Network Basics: TCP/UDP Socket and Port Overview

To manage the connection between application layer network protocols, TCP and UDP use ports and sockets. TCP and UDP operate at the host-to-host layer in the IP communication model and provide host-to-host communication services for the application layer protocol. This means an application layer protocol is on one IP host connecting to an application layer protocol on another IP host.


In most situations, these host-to-host connections have a sever process running on one host and a client process running on the other host. Examples of this host-to-host connection include a web browser connecting to a web server; or a Secure Copy Protocol (SCP) client (such as WinSCP) connecting to an SCP server.


A port is a TCP or UDP connection point. Think of them as receptacles on an old-fashioned telephone switchboard. There are 65,536 (or 2^16) ports available for a host to manage connections, numbered from 0 to 65,535 for each TCP and UDP. When you establish an application server running on an IP host, you configure that server to be used (or bound to) a specific TCP or UDP port.


By associating the application layer server to use a specific port, you have created a destination that a remote IP host can connect to.


When the remote IP host connects to an application layer server, the connection the host makes is to a port operating on a specific IP host (identified by an IP address). This pairing of an IP address and a port as a connection endpoint is a socket.


In that old-fashioned switchboard analogy, the socket has two connectors connected to each client’s phone: one is a receptacle, and the other is a plug. Think of these connectors as the ports, but because the port is associated with a phone, together they make a socket, such as the TCP or UDP port, when paired with an IP address is a socket.

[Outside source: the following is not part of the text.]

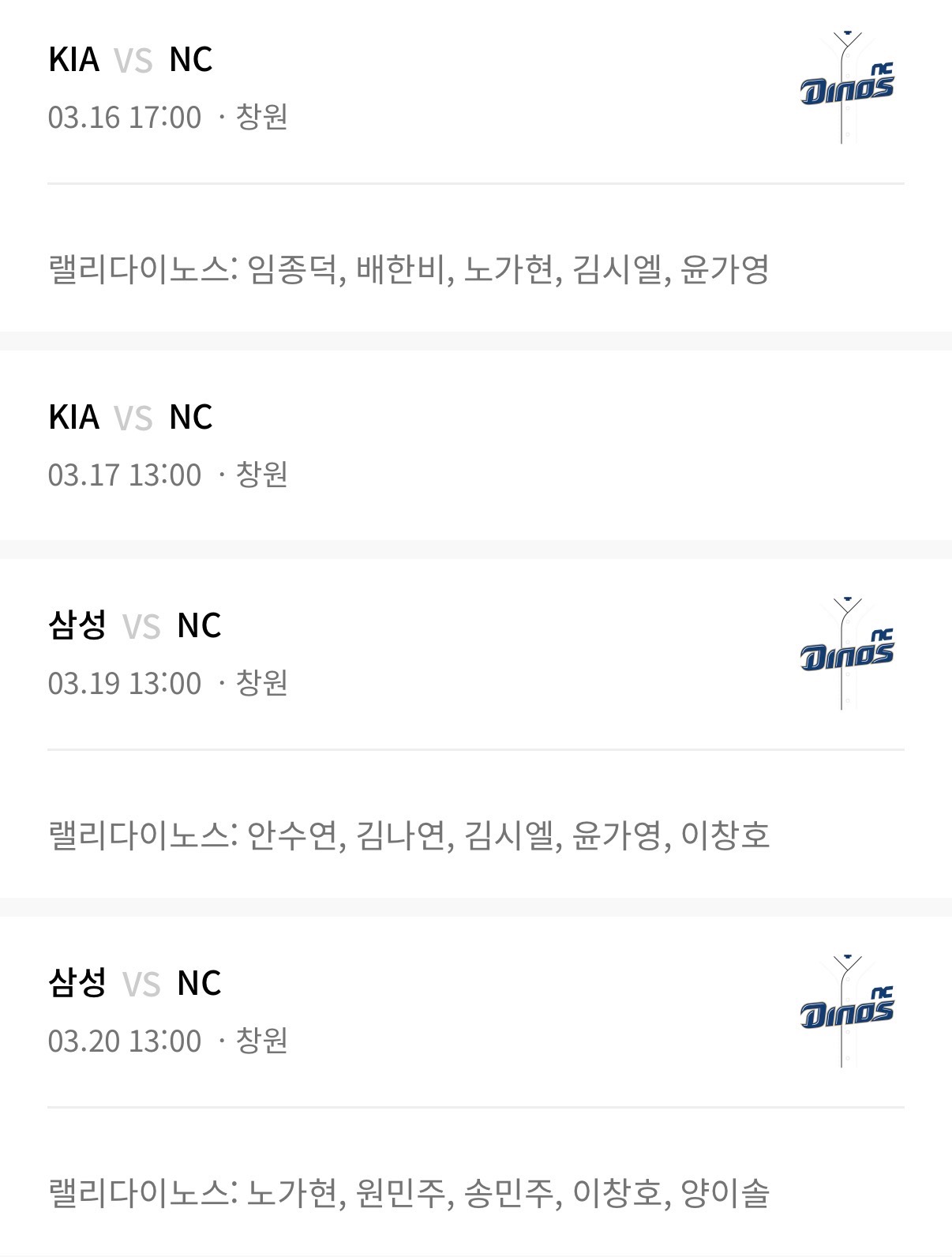Click the 랠리다이노스 label under the 03.16 game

To make a phone connection for a client, the “operator” takes the plug for one client and connects it to the socket for the other client. With IP, the client application has a port that it operates on, so on the client host, there is an IP address and port for the client side of the connection; this is a socket.


On the server side of the connection is an IP address for the server and a port to make a socket on the server host. To establish a connection between the client application layer and the server application layer is a virtual connection between these two sockets.

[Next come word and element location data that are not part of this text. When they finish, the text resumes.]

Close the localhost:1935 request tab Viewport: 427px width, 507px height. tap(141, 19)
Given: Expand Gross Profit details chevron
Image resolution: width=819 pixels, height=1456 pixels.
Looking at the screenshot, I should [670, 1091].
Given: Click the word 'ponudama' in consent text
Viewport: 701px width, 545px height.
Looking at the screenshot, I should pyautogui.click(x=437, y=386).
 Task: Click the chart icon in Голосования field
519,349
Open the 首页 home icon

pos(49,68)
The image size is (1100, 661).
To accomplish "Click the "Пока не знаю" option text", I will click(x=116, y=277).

This example will walk you thru the process of connecting to a website, such as Wiley. You would open your web browser (like Mozilla Firefox) and type www.wiley.com into the address bar. Your web browser uses a Domain Name System (DNS) server to look up the name www.wiley.com to identify its IP address is. For this example, the address is 192.0.2.100.


Firefox makes a connection to the 192.0.2.100 address and to the port where the application layer web server is operating. Firefox knows what port to expect because it is a well-known port . The well-known port for a web server is TCP port 80.


The destination socket that Firefox attempts to connect is written as socket:port, or in this example, 192.0.2.100:80. This is the server side of the connect, but the server needs to know where to send the web page you want to view in Mozilla Firefox, so you have a socket for the client side of the connection also.


The client side connection is made up of your IP address, such as 192.168.1.25, and a randomly chosen dynamic port number. The socket associated with Firefox looks like 192.168.1.25:49175. Because web servers operate on TCP port 80, both of these sockets are TCP sockets, whereas if you were connecting to a server operating on a UDP port, both the server and client sockets would be UDP sockets.